IUPAC name to SMILES: how the conversion works
Turning a systematic IUPAC name into a SMILES string is a parsing problem with one correct answer. Here is how OPSIN does it and how to verify the result.
What is an IUPAC-name-to-SMILES conversion?
An IUPAC-name-to-SMILES conversion translates a systematic chemical name (for example, 2-acetoxybenzoic acid) into a SMILES string (CC(=O)Oc1ccccc1C(=O)O), a compact text encoding of the molecule's atoms and bonds. Because both formats describe one exact structure, the conversion has a single correct answer — it is a parsing problem, not a prediction problem.
What SMILES encodes
SMILES (Simplified Molecular Input Line Entry System) writes a molecule as a line of text: atoms as element symbols, bonds as characters, rings as matched digits, and branches in parentheses. c1ccccc1 is benzene; lowercase letters mark aromatic atoms. Its compactness is why databases, machine-learning models, and chemistry APIs all speak SMILES.
How OPSIN parses a name
- Tokenize: Split the name into recognized morphemes — prefixes, parent hydride, suffixes, and locants.
- Parse the grammar: Apply IUPAC nomenclature rules as a formal grammar to assemble a parse tree of substituents and the parent chain.
- Build the structure: Convert the parse tree into an atom-and-bond graph, placing substituents at their numbered positions.

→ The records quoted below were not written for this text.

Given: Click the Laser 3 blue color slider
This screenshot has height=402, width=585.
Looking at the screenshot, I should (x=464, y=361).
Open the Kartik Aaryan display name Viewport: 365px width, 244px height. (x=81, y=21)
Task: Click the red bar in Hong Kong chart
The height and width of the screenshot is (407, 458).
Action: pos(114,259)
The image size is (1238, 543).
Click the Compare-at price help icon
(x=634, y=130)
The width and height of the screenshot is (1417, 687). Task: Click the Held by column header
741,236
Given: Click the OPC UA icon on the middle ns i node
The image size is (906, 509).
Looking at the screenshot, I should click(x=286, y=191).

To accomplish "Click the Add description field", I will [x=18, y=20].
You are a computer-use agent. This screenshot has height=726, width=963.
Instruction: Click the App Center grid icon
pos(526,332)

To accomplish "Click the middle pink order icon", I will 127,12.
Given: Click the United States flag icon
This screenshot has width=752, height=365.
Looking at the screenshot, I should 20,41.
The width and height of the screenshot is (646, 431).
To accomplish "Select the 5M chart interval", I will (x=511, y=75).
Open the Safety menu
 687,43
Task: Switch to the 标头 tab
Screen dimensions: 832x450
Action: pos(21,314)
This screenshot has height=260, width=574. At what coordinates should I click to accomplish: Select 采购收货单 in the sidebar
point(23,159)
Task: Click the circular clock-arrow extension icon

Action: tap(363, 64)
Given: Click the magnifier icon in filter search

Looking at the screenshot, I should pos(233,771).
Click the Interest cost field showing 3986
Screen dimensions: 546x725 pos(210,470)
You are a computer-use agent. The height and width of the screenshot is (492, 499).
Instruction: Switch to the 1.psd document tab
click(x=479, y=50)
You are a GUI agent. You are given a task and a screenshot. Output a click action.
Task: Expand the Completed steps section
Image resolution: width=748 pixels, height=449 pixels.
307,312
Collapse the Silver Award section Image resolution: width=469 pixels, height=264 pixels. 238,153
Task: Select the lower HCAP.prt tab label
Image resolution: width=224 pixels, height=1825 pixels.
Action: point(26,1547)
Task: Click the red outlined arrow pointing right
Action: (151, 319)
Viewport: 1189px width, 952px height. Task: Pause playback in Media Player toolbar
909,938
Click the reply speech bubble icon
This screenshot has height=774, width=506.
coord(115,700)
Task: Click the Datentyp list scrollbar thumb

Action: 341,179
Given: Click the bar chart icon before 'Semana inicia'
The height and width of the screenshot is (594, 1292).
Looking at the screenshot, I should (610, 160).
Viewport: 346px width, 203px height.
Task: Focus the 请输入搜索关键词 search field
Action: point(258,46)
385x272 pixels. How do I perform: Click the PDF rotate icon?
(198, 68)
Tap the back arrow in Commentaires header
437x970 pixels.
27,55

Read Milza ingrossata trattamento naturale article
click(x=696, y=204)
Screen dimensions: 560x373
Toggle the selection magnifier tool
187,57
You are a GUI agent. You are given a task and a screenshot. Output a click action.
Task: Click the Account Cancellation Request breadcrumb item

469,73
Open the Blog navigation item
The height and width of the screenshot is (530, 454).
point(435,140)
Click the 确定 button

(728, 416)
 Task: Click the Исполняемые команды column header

- Emit SMILES: Serialize the graph to a canonical SMILES (or InChI) string.
OPSIN (Open Parser for Systematic IUPAC Nomenclature) performs this deterministically — the same name always yields the same structure.
How to verify the conversion is correct
The reliable check is a round-trip: take the SMILES output, generate a name or canonical identifier from it, and confirm it matches the input. Cheemly's Critic Gate does exactly this — it parses the SMILES with RDKit and runs an OPSIN name-to-structure round-trip, so a mistranslated name is caught before the answer reaches you. Generic LLMs skip this step, which is why they confidently return SMILES that do not match the named compound.
Common pitfalls
- Ambiguous or non-standard names: Trivial or outdated names may not parse; use the current IUPAC name.
- Stereochemistry:
E/ZandR/Sdescriptors must survive the conversion — verify chirality is preserved in the output. - Salts and mixtures: Multi-component names map to dot-separated SMILES (
[Na+].[Cl-]); confirm every component is present.
Frequently asked questions
- Is converting an IUPAC name to SMILES deterministic?
- Yes. A correct systematic IUPAC name describes exactly one structure, so a proper parser like OPSIN always returns the same SMILES. It is a parsing task with a single right answer, unlike a probabilistic LLM guess.
- What tool converts IUPAC names to SMILES?
- OPSIN, an open-source parser, is the standard tool for converting systematic IUPAC names to SMILES or InChI. Cheemly wraps OPSIN and verifies the output with RDKit before returning it.
- Why do AI chatbots get SMILES wrong?
- General-purpose LLMs generate SMILES probabilistically and skip verification, so they can return a valid-looking string that encodes the wrong molecule. Deterministic parsing plus a round-trip check eliminates this class of error.